> _TASK BRIEF_: All of the records must be repeated exactly as they read.

> _INFORMATION SHOWN_:
Start of Block

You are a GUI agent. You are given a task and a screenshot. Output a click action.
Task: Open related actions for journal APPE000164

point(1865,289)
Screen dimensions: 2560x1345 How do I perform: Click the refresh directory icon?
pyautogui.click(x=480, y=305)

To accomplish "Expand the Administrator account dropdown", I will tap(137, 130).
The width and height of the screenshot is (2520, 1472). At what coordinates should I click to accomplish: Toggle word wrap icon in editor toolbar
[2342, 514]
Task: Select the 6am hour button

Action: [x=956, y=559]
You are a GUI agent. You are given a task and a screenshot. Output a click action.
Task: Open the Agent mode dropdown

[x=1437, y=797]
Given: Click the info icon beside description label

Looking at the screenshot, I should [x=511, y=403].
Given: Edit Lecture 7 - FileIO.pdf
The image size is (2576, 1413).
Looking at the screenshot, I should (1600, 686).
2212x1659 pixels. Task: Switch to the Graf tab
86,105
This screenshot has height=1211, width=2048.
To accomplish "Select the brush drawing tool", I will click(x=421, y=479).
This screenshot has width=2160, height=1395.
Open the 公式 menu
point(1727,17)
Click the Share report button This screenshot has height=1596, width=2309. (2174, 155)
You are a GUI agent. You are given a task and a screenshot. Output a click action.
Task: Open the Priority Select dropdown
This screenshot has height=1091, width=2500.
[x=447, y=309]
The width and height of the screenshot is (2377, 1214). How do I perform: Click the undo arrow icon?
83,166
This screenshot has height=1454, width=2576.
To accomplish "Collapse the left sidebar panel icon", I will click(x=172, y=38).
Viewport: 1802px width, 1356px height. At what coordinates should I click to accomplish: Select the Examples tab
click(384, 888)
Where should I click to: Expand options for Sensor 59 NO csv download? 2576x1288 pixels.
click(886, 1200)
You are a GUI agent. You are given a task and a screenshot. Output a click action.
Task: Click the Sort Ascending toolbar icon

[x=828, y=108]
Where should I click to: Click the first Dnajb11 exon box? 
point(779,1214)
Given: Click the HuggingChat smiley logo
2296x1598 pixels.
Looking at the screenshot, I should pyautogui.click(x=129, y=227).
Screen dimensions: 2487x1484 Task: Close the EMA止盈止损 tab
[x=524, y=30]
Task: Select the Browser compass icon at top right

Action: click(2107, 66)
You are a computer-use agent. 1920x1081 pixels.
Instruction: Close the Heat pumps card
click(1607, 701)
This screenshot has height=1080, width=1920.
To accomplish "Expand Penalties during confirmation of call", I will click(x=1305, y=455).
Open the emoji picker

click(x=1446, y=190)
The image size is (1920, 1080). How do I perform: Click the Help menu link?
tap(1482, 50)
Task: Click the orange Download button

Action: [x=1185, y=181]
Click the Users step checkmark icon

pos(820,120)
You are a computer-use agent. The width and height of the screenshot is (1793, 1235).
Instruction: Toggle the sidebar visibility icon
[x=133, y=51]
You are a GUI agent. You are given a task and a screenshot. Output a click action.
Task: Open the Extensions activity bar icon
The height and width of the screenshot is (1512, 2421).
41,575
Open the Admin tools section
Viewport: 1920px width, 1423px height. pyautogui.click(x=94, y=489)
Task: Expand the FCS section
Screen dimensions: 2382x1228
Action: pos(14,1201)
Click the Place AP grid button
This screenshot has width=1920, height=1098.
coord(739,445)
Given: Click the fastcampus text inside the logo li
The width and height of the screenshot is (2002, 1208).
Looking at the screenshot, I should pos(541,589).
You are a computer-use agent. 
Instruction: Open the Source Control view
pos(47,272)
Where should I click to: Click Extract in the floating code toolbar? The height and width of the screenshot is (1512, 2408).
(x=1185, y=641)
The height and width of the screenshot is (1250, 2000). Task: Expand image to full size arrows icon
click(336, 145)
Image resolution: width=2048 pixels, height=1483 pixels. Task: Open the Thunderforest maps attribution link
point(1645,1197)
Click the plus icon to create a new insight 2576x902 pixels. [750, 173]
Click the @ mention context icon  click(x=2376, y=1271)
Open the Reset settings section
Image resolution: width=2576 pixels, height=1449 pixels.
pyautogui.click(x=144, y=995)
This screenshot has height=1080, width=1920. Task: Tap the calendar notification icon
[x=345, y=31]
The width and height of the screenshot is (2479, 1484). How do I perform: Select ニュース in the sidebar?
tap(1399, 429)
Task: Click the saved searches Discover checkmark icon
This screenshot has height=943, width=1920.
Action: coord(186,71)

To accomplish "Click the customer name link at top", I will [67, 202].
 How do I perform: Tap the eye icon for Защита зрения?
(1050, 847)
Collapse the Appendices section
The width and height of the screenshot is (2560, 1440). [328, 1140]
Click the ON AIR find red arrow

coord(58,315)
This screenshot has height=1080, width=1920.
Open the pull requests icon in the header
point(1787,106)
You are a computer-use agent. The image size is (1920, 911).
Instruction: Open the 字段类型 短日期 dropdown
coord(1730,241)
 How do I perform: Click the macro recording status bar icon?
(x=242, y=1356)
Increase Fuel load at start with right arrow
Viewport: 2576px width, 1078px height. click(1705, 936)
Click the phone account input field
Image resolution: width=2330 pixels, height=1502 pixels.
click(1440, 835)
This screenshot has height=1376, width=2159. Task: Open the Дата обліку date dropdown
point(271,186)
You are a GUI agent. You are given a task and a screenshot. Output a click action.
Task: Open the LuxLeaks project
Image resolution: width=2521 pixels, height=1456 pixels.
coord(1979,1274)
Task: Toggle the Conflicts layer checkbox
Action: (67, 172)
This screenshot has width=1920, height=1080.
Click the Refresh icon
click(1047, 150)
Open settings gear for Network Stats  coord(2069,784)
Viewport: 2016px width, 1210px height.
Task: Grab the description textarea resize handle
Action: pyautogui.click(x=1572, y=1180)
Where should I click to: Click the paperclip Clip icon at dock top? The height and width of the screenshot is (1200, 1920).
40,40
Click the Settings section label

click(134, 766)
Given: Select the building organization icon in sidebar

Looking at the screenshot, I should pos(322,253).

End of Block

> _RESPONSE TO THE EXERCISE_:
You are a GUI agent. You are given a task and a screenshot. Output a click action.
Task: Open related actions for journal APPE000164

point(1865,289)
Screen dimensions: 2560x1345 How do I perform: Click the refresh directory icon?
pyautogui.click(x=480, y=305)

To accomplish "Expand the Administrator account dropdown", I will tap(137, 130).
The width and height of the screenshot is (2520, 1472). At what coordinates should I click to accomplish: Toggle word wrap icon in editor toolbar
[2342, 514]
Task: Select the 6am hour button

Action: [x=956, y=559]
You are a GUI agent. You are given a task and a screenshot. Output a click action.
Task: Open the Agent mode dropdown

[x=1437, y=797]
Given: Click the info icon beside description label

Looking at the screenshot, I should [x=511, y=403].
Given: Edit Lecture 7 - FileIO.pdf
The image size is (2576, 1413).
Looking at the screenshot, I should (1600, 686).
2212x1659 pixels. Task: Switch to the Graf tab
86,105
This screenshot has height=1211, width=2048.
To accomplish "Select the brush drawing tool", I will click(x=421, y=479).
This screenshot has width=2160, height=1395.
Open the 公式 menu
point(1727,17)
Click the Share report button This screenshot has height=1596, width=2309. (2174, 155)
You are a GUI agent. You are given a task and a screenshot. Output a click action.
Task: Open the Priority Select dropdown
This screenshot has height=1091, width=2500.
[x=447, y=309]
The width and height of the screenshot is (2377, 1214). How do I perform: Click the undo arrow icon?
83,166
This screenshot has height=1454, width=2576.
To accomplish "Collapse the left sidebar panel icon", I will click(x=172, y=38).
Viewport: 1802px width, 1356px height. At what coordinates should I click to accomplish: Select the Examples tab
click(384, 888)
Where should I click to: Expand options for Sensor 59 NO csv download? 2576x1288 pixels.
click(886, 1200)
You are a GUI agent. You are given a task and a screenshot. Output a click action.
Task: Click the Sort Ascending toolbar icon

[x=828, y=108]
Where should I click to: Click the first Dnajb11 exon box? 
point(779,1214)
Given: Click the HuggingChat smiley logo
2296x1598 pixels.
Looking at the screenshot, I should pyautogui.click(x=129, y=227).
Screen dimensions: 2487x1484 Task: Close the EMA止盈止损 tab
[x=524, y=30]
Task: Select the Browser compass icon at top right

Action: click(2107, 66)
You are a computer-use agent. 1920x1081 pixels.
Instruction: Close the Heat pumps card
click(1607, 701)
This screenshot has height=1080, width=1920.
To accomplish "Expand Penalties during confirmation of call", I will click(x=1305, y=455).
Open the emoji picker

click(x=1446, y=190)
The image size is (1920, 1080). How do I perform: Click the Help menu link?
tap(1482, 50)
Task: Click the orange Download button

Action: [x=1185, y=181]
Click the Users step checkmark icon

pos(820,120)
You are a computer-use agent. The width and height of the screenshot is (1793, 1235).
Instruction: Toggle the sidebar visibility icon
[x=133, y=51]
You are a GUI agent. You are given a task and a screenshot. Output a click action.
Task: Open the Extensions activity bar icon
The height and width of the screenshot is (1512, 2421).
41,575
Open the Admin tools section
Viewport: 1920px width, 1423px height. pyautogui.click(x=94, y=489)
Task: Expand the FCS section
Screen dimensions: 2382x1228
Action: pos(14,1201)
Click the Place AP grid button
This screenshot has width=1920, height=1098.
coord(739,445)
Given: Click the fastcampus text inside the logo li
The width and height of the screenshot is (2002, 1208).
Looking at the screenshot, I should pos(541,589).
You are a computer-use agent. 
Instruction: Open the Source Control view
pos(47,272)
Where should I click to: Click Extract in the floating code toolbar? The height and width of the screenshot is (1512, 2408).
(x=1185, y=641)
The height and width of the screenshot is (1250, 2000). Task: Expand image to full size arrows icon
click(336, 145)
Image resolution: width=2048 pixels, height=1483 pixels. Task: Open the Thunderforest maps attribution link
point(1645,1197)
Click the plus icon to create a new insight 2576x902 pixels. [750, 173]
Click the @ mention context icon  click(x=2376, y=1271)
Open the Reset settings section
Image resolution: width=2576 pixels, height=1449 pixels.
pyautogui.click(x=144, y=995)
This screenshot has height=1080, width=1920. Task: Tap the calendar notification icon
[x=345, y=31]
The width and height of the screenshot is (2479, 1484). How do I perform: Select ニュース in the sidebar?
tap(1399, 429)
Task: Click the saved searches Discover checkmark icon
This screenshot has height=943, width=1920.
Action: coord(186,71)

To accomplish "Click the customer name link at top", I will [67, 202].
 How do I perform: Tap the eye icon for Защита зрения?
(1050, 847)
Collapse the Appendices section
The width and height of the screenshot is (2560, 1440). [328, 1140]
Click the ON AIR find red arrow

coord(58,315)
This screenshot has height=1080, width=1920.
Open the pull requests icon in the header
point(1787,106)
You are a computer-use agent. The image size is (1920, 911).
Instruction: Open the 字段类型 短日期 dropdown
coord(1730,241)
 How do I perform: Click the macro recording status bar icon?
(x=242, y=1356)
Increase Fuel load at start with right arrow
Viewport: 2576px width, 1078px height. click(1705, 936)
Click the phone account input field
Image resolution: width=2330 pixels, height=1502 pixels.
click(1440, 835)
This screenshot has height=1376, width=2159. Task: Open the Дата обліку date dropdown
point(271,186)
You are a GUI agent. You are given a task and a screenshot. Output a click action.
Task: Open the LuxLeaks project
Image resolution: width=2521 pixels, height=1456 pixels.
coord(1979,1274)
Task: Toggle the Conflicts layer checkbox
Action: (67, 172)
This screenshot has width=1920, height=1080.
Click the Refresh icon
click(1047, 150)
Open settings gear for Network Stats  coord(2069,784)
Viewport: 2016px width, 1210px height.
Task: Grab the description textarea resize handle
Action: pyautogui.click(x=1572, y=1180)
Where should I click to: Click the paperclip Clip icon at dock top? The height and width of the screenshot is (1200, 1920).
40,40
Click the Settings section label

click(134, 766)
Given: Select the building organization icon in sidebar

Looking at the screenshot, I should pos(322,253).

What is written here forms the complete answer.